Dragon Ball Z: Assault of The Saiyans

Dragon Ball Z - Kyoushuu! Saiya Jin (JAP)
Wydania
1990()
2005()
Ogólnie
1990, karciana gra rpg. Wiem, że brzmi to dziwnie, ale tak to właśnie wygląda! Gra ta to oczywiście obowiązkowe danie dla miłośników Smoczych Kul, pozostali rpg-owcy mogą chwilę nad tym posiedzieć, by zobaczyć, o co chodzi z tą karcianką :) Gra nieoficjalnie przetłumaczona (od II 2003r.) w całości na język angielski.
Widok
Izometr, przypomina grę planszową.
Walka
Turówka, karcianka.
Recenzje
Kaykooz
Autor: Kaykooz
16.11.2002

Pewnego słonecznego dnia w moim spaczonym umyśle pojawił się pewien pomysł - postanowiłem przejść wszystkie gry RPG oparte na japońskiej serii Dragon Ball. Zacząłem od gry Dragon Ball Z: Assault of the Saiyans na konsolę NES i nie zraził mnie nawet niezrozumiały dla większości ludzi "krzaczkowy" język tego programu. Wrażenia z zabawy opiszę wam w niniejszej recenzji.

Fabuła to adaptacja serialu telewizyjnego. Naszą planetę za cel ataku obrała sobie wojownicza rasa saiyan, a my kierując poczynaniami grupy ziemskich wojowników musimy powstrzymać najeźdźców. Warto dodać, że autorzy dorzucili do gry wątek walki z Garlic'iem Jr, czarnym charakterem znanym z filmu kinowego DBZ.

Wcielamy się w postacie znane z serialu, a więc logicznym jest, że nie możemy ich stworzyć od podstaw, jak w porządnym RPG-u. Ilość współczynników opisujących naszych bohaterów również nie powala - są tylko trzy: HP, BE (Battle Energy - odpowiednik many z gier fantasy wykorzystywany do ataków energetycznych) oraz BP (Battle Power - coś jak siła fizyczna).
Statystyki rozwijają się w nieco nietypowy sposób. Otóż po KAŻDEJ walce nasza drużyna otrzymuje pewną ilość punktów BP. Kiedy zbierze się ich dużo rosną także dwie pozostałe cechy - HP oraz BE.

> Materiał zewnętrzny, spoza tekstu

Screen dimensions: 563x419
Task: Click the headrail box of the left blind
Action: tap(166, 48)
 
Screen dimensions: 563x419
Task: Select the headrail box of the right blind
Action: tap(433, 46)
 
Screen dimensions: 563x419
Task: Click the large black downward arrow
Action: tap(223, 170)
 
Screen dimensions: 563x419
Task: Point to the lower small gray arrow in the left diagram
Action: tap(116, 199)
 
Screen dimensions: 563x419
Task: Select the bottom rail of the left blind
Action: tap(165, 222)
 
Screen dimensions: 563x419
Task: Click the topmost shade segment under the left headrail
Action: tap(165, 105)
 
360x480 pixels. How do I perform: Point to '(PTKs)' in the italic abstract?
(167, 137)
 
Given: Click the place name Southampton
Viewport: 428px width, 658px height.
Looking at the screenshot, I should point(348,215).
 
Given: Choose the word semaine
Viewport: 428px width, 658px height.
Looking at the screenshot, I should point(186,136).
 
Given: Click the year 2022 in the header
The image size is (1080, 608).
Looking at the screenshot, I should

Walka to podstawowy element Dragon Balla, bez którego ta seria nie byłaby tak wciągająca :). Pojedynki rozgrywamy na oddzielnym ekranie, w trybie turowym. Do ich toczenia używamy kart, które losowane są na początku każdej tury. Każda z nich ma określone wartości ataku i obrony. Dobieramy naszym wojownikom odpowiednie karty, a komputer robi to za naszych wrogów. Wartości kart sumują się z współczynnikami postaci i wyznaczają ilość obrażeń jakie otrzymamy/ zadamy przeciwnikowi. Cały ten proces ilustrowany jest dynamicznymi animacjami walki. Postacie latają wokół siebie, blokują, unikają, teleportują się, atakują... na początku ciekawie się to ogląda, ale zakres ruchów wojowników nie należy do największych i po jakimś czasie odczuwamy znudzenie i zirytowanie oglądaniem tej samej sceny ataku po raz setny.
W pojedynkach wykorzystywane są także wszelkiego rodzaju ataki energetyczne unikalne dla każdej z postaci. Niestety wyglądają one raczej kiepsko.

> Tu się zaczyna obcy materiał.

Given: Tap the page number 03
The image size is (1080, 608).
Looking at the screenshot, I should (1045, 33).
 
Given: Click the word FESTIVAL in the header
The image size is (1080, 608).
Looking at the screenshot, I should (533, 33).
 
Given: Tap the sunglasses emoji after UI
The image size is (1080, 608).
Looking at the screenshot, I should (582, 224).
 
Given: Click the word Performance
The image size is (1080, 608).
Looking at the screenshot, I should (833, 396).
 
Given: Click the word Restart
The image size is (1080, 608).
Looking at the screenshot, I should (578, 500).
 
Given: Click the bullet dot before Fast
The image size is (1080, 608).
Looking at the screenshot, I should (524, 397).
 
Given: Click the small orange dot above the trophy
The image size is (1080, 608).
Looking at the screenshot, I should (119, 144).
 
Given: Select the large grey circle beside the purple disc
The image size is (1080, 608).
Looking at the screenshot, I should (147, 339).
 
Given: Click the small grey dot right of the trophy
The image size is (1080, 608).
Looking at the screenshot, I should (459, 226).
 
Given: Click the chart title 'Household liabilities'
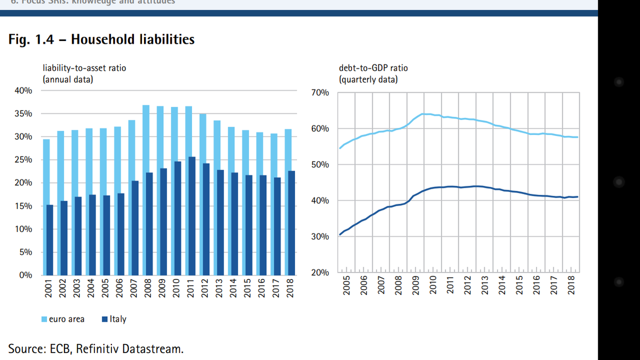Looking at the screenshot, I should click(x=133, y=39).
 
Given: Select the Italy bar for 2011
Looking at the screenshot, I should click(x=191, y=216).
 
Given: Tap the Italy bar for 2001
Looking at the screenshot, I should click(x=50, y=240).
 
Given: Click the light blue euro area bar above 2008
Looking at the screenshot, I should click(x=146, y=139).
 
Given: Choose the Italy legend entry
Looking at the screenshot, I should click(x=114, y=319).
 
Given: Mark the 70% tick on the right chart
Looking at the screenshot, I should click(x=320, y=93).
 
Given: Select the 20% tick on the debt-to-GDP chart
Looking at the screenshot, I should click(x=320, y=273).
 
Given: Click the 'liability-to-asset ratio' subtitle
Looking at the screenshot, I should click(x=84, y=68).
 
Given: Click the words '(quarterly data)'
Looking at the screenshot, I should click(x=368, y=80).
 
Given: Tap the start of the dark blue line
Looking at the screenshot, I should click(x=340, y=234).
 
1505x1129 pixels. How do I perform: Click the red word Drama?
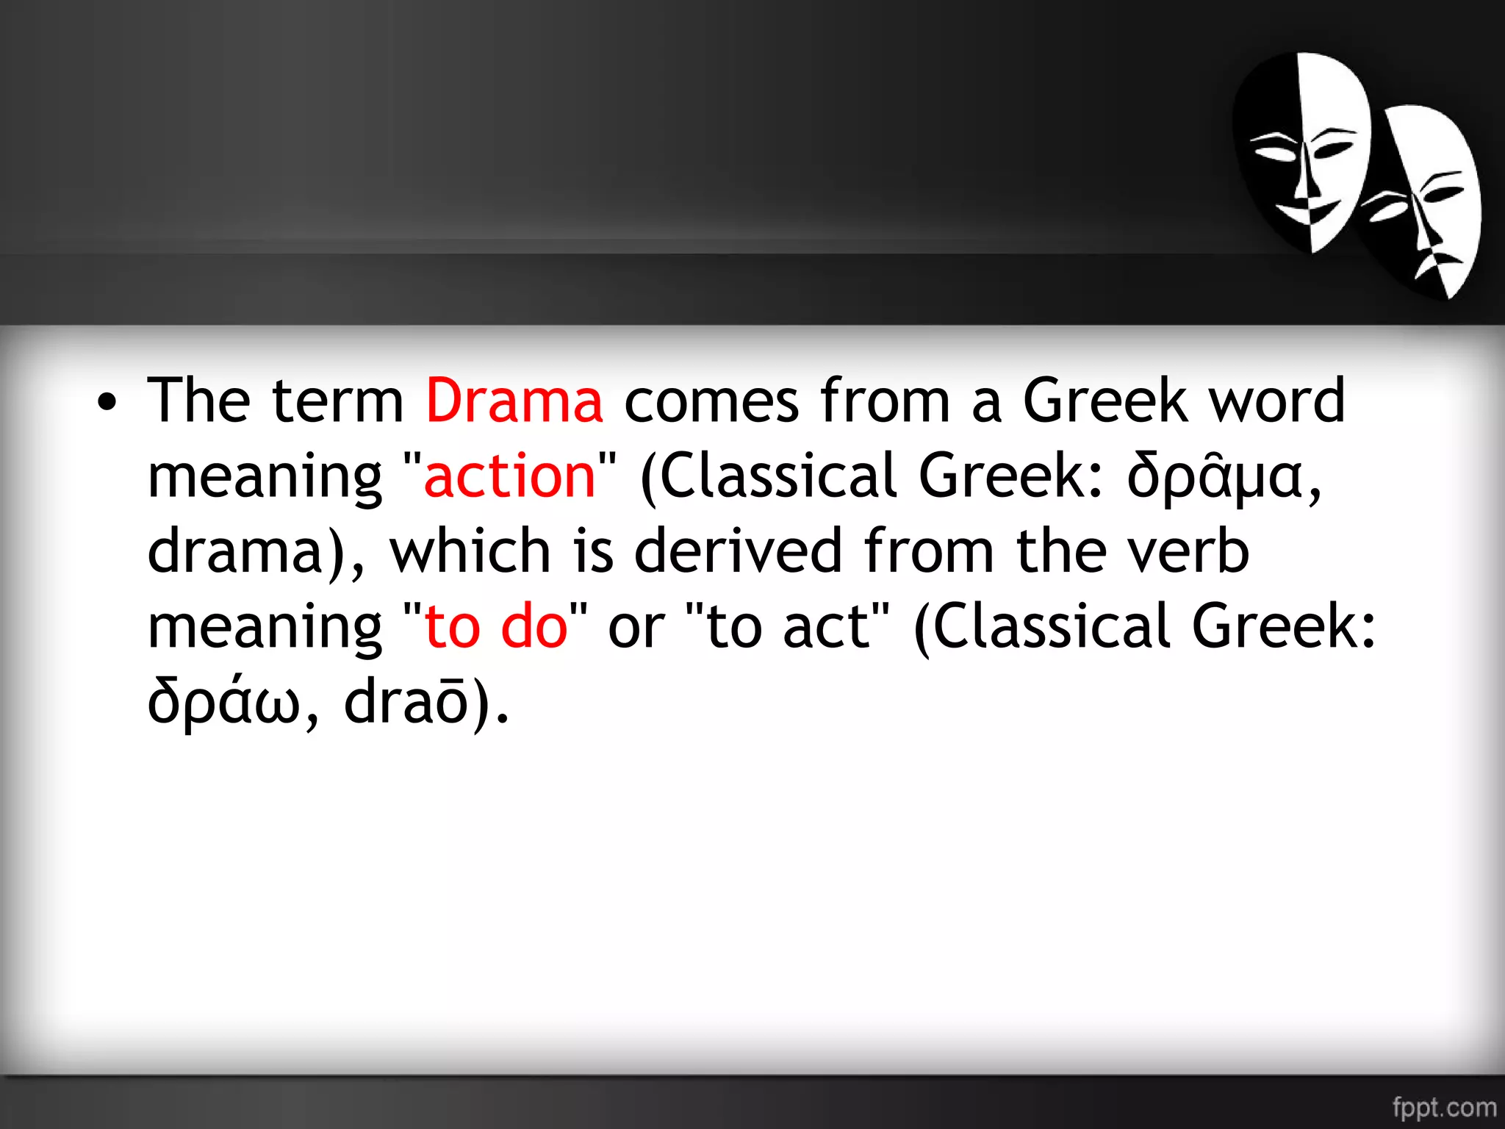click(x=514, y=401)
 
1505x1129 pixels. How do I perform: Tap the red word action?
click(x=509, y=476)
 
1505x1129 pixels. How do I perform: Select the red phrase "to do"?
click(x=497, y=626)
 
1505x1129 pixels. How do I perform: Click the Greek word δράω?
click(x=224, y=701)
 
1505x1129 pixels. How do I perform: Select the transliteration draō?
click(x=406, y=701)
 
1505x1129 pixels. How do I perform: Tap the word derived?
click(x=738, y=551)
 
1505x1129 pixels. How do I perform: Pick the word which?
click(x=470, y=551)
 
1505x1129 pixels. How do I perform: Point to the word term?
click(x=337, y=401)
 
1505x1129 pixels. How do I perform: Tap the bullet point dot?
click(x=107, y=402)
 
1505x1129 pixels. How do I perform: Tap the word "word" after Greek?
click(x=1276, y=401)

Słów kilka o przeciwnikach z jakimi przyjdzie nam się zmierzyć. Muszę przyznać, że pod tym względem zostałem mile zaskoczony. Spodziewałem się, że podobnie jak w Legend of Super Saiyan na SNESa będziemy walczyć z tymi samymi przeciwnikami o zmienionym kolorze skóry. Tymczasem wachlarz przeciwników, choć nie ogromny, jest różnorodny. Naparzać się będziemy z saibamenami (kilka rodzajów), sługusami Garlica Jr (kilka rodzajów) i podwładnymi saiyan (także kilka rodzajów). Do tego dochodzą dobrze przygotowani bossowie. Nie ma więc co narzekać :).

Kiedy nie walczymy, podróżujemy po świecie gry. Przypomina to grę planszową (mamy nawet podział na pola) tyle, że zamiast kostki używa się losowanych co turę kart (takich samych jak przy walce). Ten element został lekko skopany. Otóż często będziemy poruszać się dwiema postaciami naraz. Jeżeli się one rozdzielą będą musiały walczyć z napotkanymi wrogami samodzielnie. Aby tego uniknąć musimy trzymać naszych bohaterów blisko siebie co jest straszliwie denerwujące i spowalnia podróż. Pod koniec zabawy, kiedy sterujemy siedmioma postaciami - skupione one są w jednym bohaterze. Nie można było tak samo zrobić na początku? Plansze po jakich przyjdzie nam się przemieszczać są niewielkie i raczej mało różnorodne - oprócz punktów leczniczych natkniemy się jeszcze na domy postaci z serialu udzielające mądrych rad (tyle, że po japońsku;)) oraz na pola prowadzące do mini-gierek (które są beznadziejne, gdyż nasza wygrana w nich zależy tylko i wyłącznie od wylosowania dobrych kart).

Ekwipunek to głównie karty z wizerunkami postaci z serialu. każda z nich ma inne zastosowanie: odnawianie życia, energii itd.

Od strony graficznej nie można gierce wiele zarzucić. Co prawda jest to NES, ale walki zrobiono bardzo dobrze, elementy krajobrazu i postacie są wyraźne. Podobały mi się także portrety bohaterów. Jedyne zastrzeżenie mam do ubogiej palety kolorów.
Muzyka - poniżej przeciętnej. Wyłączyłem ją i puściłem sobie jakiś hip-hop z MP3. Bardzo fajnie się nawala saiyan w rytm beatów :).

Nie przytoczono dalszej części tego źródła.